Silas is a weaver living in a manufacturing city in the north of England. He and his friends are dissenters, the Christians who don’t belong to the state-sponsored Anglican Church that was dominant in England. Things are good. He’s got a best friend named William Dane, a best girl named Sarah, and the only minor issue is that he doesn’t know what’s going on around him.

And then Silas is accused of theft. The group kicks him out, and he makes his way south to the Midlands, where he sets up his loom and settles down in the village of Raveloe. Business is good, but the villagers think he’s a weird loner. For fifteen whole years, he weaves and holds nightly sessions with his growing hoard of money.

 Meanwhile, things aren’t going well for Raveloe’s wealthy family put up at the Red House. The head of the family, old Mr Cass, is a jerk, and he’s got a jerky younger son, Dunstan. His older son, Godfrey is secretly married to the opium-addled Molly. This is depressing to Godfrey because these are pre-regular divorce days, and he’s got his eye on another girl, Nancy Lammeter.

 When the main action of the story opens, Dunstan convinces Godfrey to sell his horse to pay a debt and even offers to sell it for him. Big mistake! Godfrey. Before getting the money, Dunstan takes the horse off hunting, but he makes a stupid move and the horse ends up dead. As Dunstan is walking home, he spies Silas’s cottage and has the bright idea to steal the money everyone suspects Silas has.

Silas, who can’t catch a break and knows it, promptly sinks into depression.

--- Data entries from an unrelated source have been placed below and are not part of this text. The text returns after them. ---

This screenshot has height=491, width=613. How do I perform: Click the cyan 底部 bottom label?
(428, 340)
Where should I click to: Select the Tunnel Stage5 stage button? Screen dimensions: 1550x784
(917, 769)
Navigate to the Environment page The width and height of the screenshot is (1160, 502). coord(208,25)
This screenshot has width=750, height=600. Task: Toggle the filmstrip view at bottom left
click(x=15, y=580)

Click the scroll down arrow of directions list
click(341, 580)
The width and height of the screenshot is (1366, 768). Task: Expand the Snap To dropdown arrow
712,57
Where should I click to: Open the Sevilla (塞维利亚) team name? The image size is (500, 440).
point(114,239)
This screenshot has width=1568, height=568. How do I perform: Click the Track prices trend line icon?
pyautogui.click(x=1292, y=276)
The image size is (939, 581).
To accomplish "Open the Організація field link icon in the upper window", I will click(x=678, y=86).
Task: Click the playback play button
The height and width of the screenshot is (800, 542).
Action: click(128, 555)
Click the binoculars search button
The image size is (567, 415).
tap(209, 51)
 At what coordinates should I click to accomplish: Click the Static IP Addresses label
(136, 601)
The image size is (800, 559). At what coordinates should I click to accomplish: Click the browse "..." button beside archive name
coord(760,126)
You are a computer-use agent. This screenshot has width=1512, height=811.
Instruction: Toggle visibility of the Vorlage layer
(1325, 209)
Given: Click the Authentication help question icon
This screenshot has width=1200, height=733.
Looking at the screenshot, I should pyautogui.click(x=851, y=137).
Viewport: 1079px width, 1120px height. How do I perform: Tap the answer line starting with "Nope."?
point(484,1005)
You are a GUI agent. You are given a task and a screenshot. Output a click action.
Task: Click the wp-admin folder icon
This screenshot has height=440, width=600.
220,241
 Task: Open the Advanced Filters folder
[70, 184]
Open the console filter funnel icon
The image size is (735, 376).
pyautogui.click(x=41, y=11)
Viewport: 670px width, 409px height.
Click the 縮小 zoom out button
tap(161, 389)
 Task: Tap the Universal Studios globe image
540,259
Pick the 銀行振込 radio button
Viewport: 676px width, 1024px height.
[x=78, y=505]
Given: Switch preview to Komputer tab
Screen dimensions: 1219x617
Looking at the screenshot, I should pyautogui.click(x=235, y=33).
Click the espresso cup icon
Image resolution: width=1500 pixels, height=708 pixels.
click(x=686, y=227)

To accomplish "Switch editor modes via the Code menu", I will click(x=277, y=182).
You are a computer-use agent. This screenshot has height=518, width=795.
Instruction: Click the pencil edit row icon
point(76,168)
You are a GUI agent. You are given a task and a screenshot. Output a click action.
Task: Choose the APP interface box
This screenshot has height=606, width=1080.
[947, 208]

He’s depressed all through Christmas, and the New Year arrives. Up at the Red House, Mr Cass is giving his big annual party. Godfrey recklessly flirts with Nancy. Dunstan is nowhere to be found and hasn’t been for a while.

Down near the Stone-pits by Silas’s cottage, Molly trudges along the snow-covered road carrying a child. She takes some opium, sits down under a bush, and falls asleep. The child wakes up and toddles off, accidentally or miraculously—deciding to cuddle up in front of Silas’s hearth.

Silas refuses to let anyone take the child, she’s his replacement for the gold. Silas takes advice from his neighbours, has her baptised, and stops hoarding for the sake of the child. The next sixteen years pass in a haze of neighbourly good-feeling and childish hijinks.

 When Part two opens, we meet a grown-up Eppie. She’s eighteen, adorable, and everyone loves her, most especially Dolly Winthrop’s son Aaron. But all is not well up at the Red House. Godfrey and Nancy are childless. One day, Godfrey comes to give Nancy some news. Dunstan is found. He was lying drowned at the bottom of the quarry, which has been drained as a nearby landowner. Second, Dunstan had stolen Silas’s money, and the money has now been returned to Silas. Third, Eppie is Godfrey’s child. Nancy and Godfrey offer to adopt Eppie, but she refuses. She loves Silas, she loves Silas, she loves the villagers and she’s going to marry Aaron. The novel ends with a wedding. As Aaron, Silas, gad Eppie—enter their little cottage.